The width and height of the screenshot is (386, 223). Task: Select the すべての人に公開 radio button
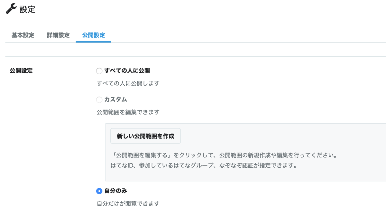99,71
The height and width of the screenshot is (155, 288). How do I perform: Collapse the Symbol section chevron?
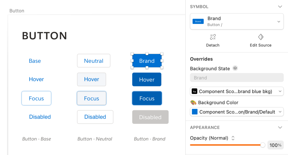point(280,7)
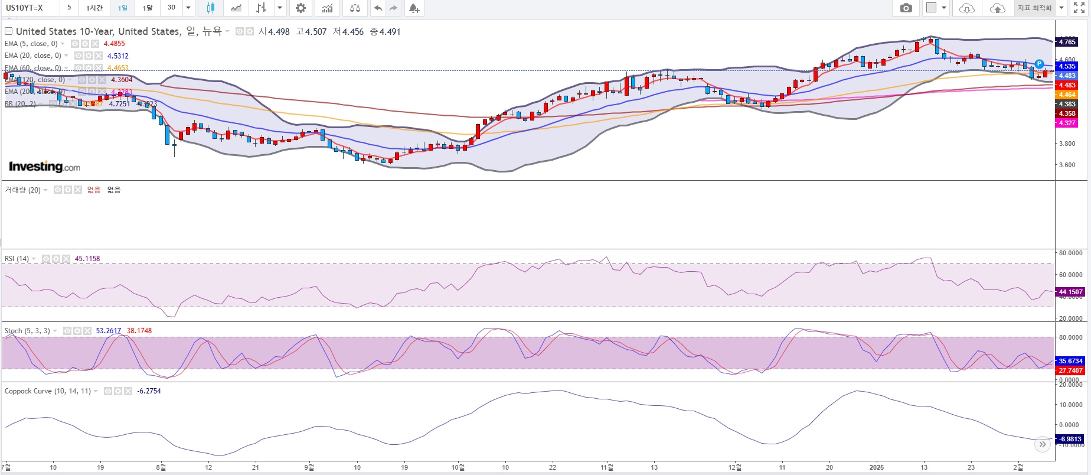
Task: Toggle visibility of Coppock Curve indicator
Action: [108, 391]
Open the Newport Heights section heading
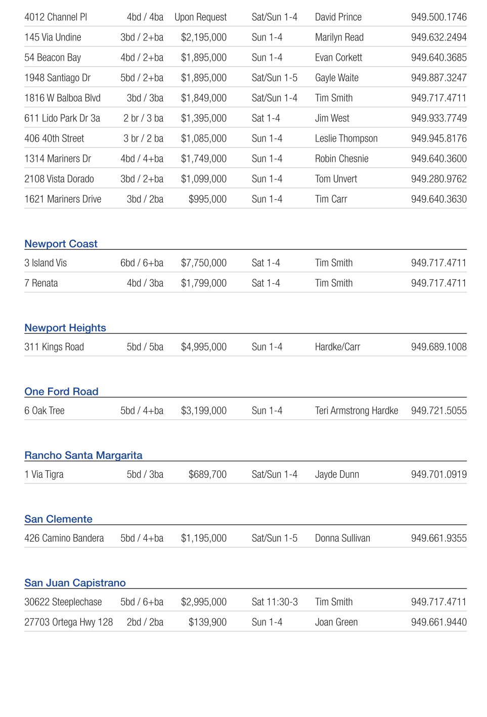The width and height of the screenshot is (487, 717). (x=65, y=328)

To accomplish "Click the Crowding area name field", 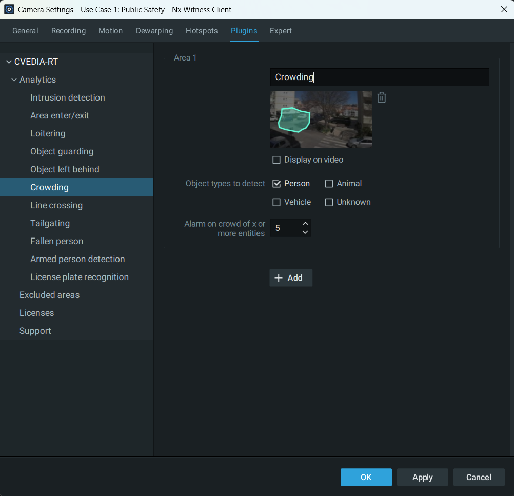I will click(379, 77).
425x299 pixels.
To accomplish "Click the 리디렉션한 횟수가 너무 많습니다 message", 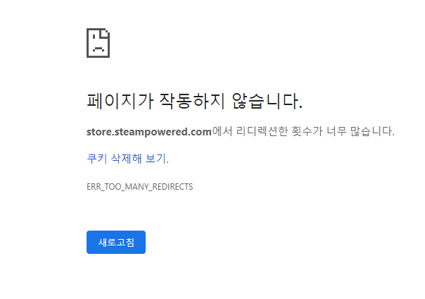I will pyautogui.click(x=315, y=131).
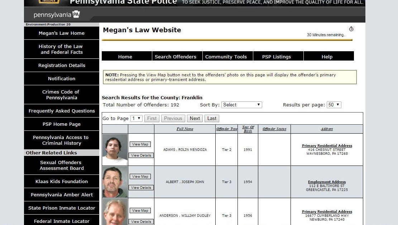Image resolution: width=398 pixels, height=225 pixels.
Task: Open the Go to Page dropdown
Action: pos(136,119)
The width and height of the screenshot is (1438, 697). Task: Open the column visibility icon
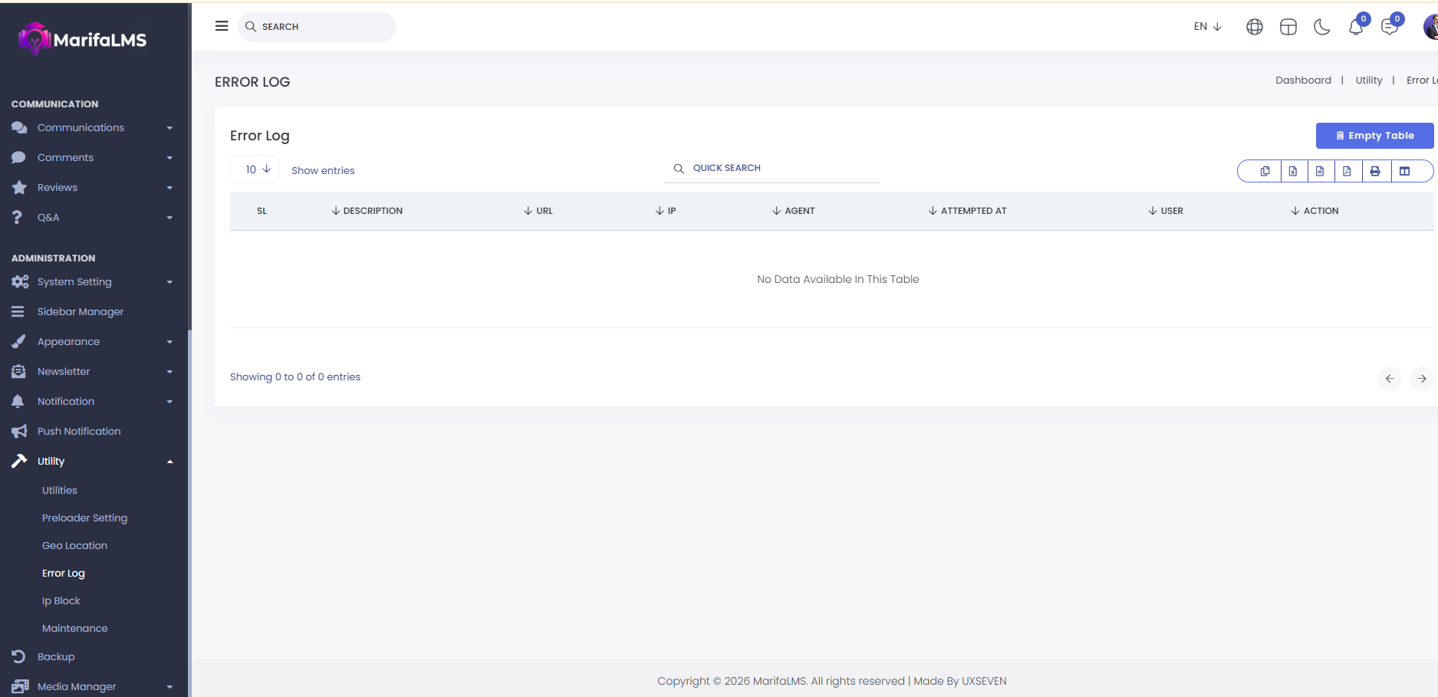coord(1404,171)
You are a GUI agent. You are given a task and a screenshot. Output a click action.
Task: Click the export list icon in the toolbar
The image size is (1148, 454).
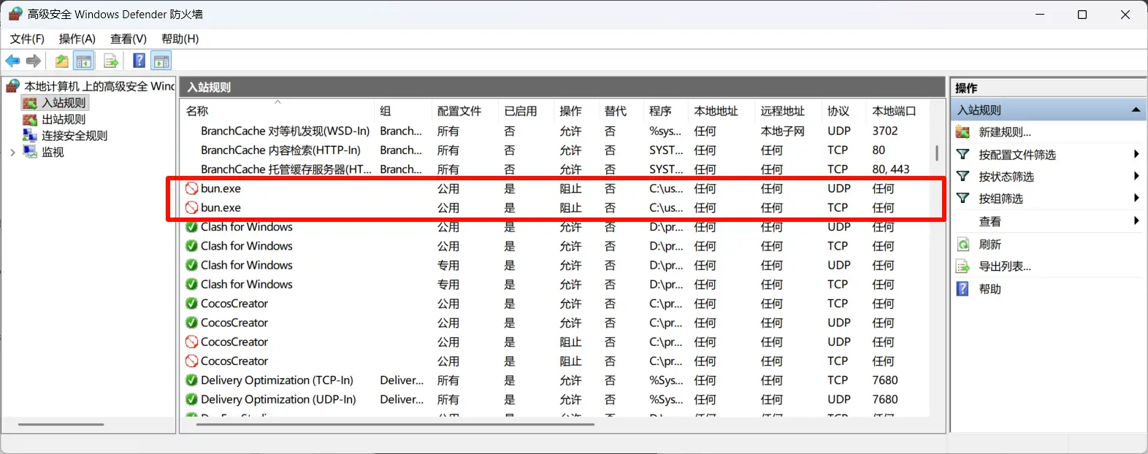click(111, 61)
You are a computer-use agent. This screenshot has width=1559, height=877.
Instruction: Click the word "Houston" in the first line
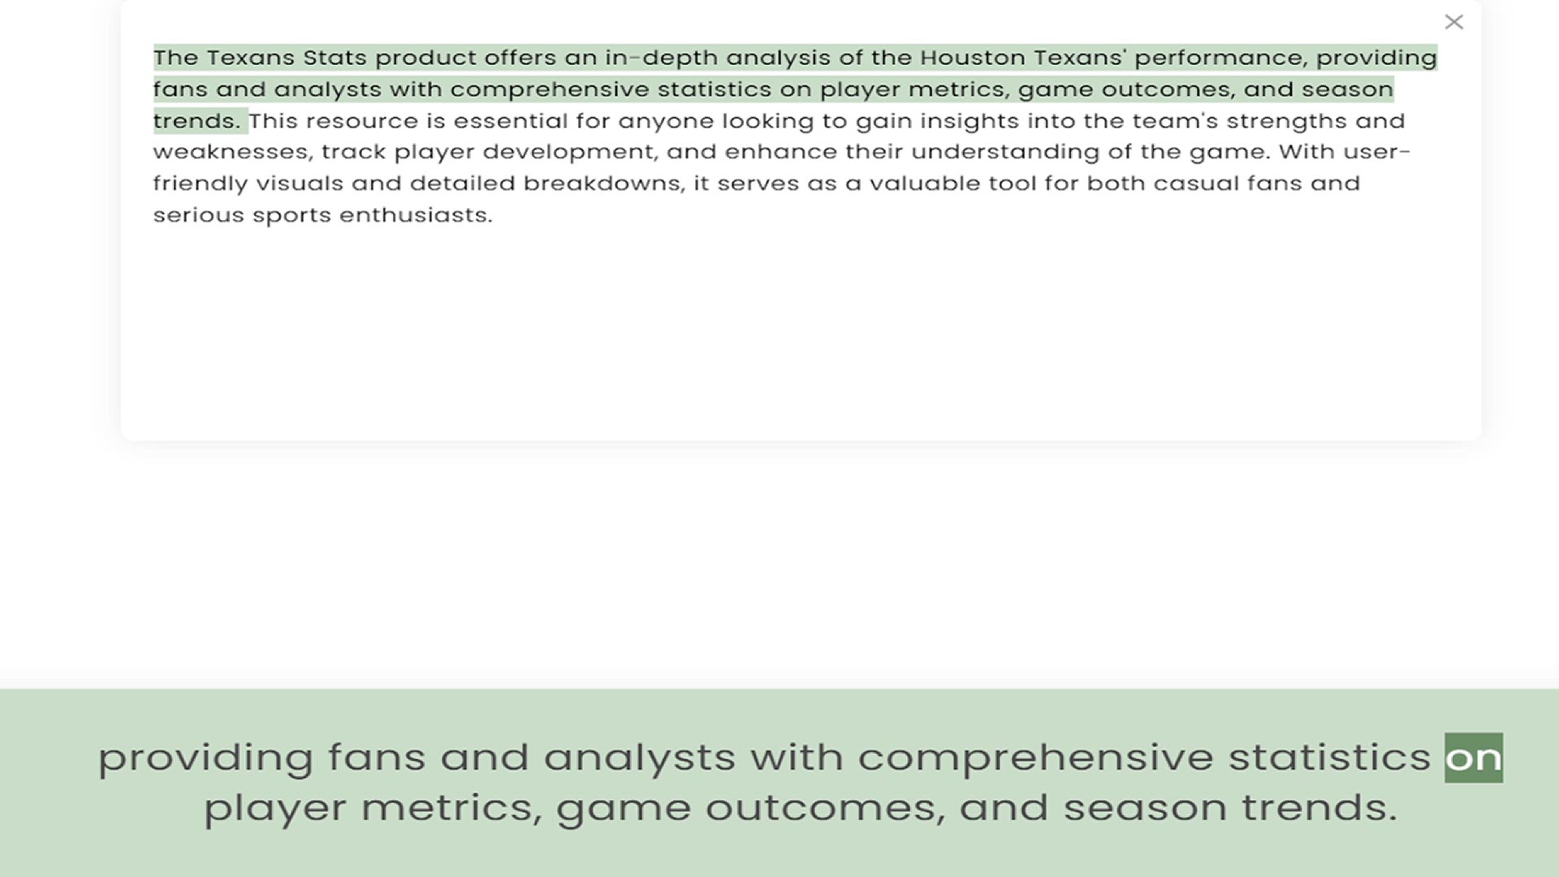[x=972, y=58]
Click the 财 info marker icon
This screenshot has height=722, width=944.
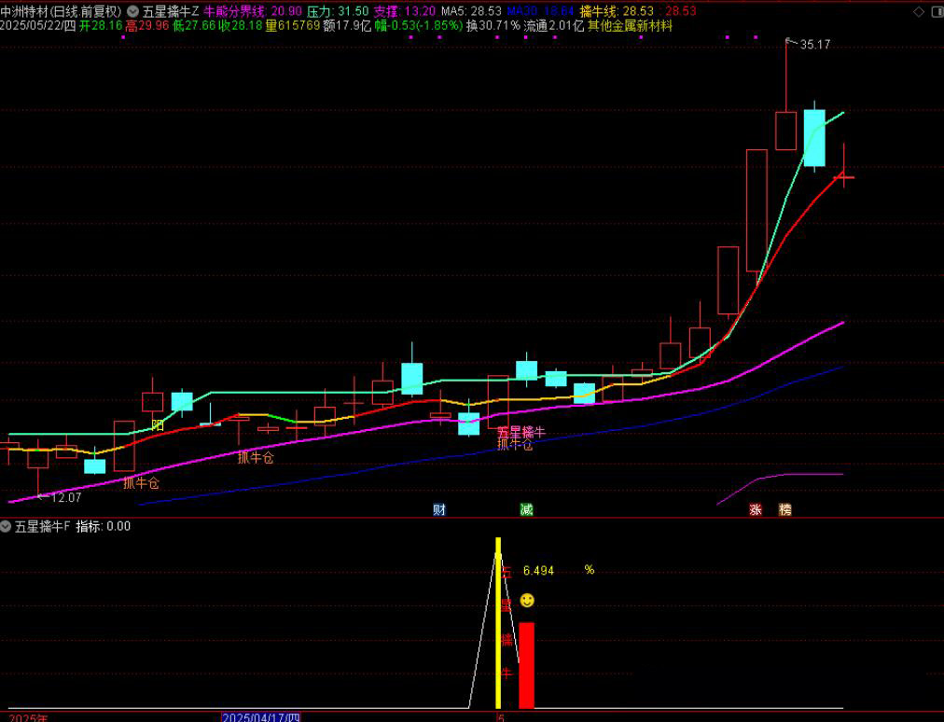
##############################
> **Work required**:
Your task is to reproduce exactly the lines from the one with "The image size is (1148, 454)." to the end of the material, both included, with the pictures left out.

> **Response box**:
The image size is (1148, 454).
click(111, 61)
You are a computer-use agent. This screenshot has width=1559, height=877.
Instruction: Click the word "Houston" in the first line
[x=972, y=58]
Click the 财 info marker icon
This screenshot has height=722, width=944.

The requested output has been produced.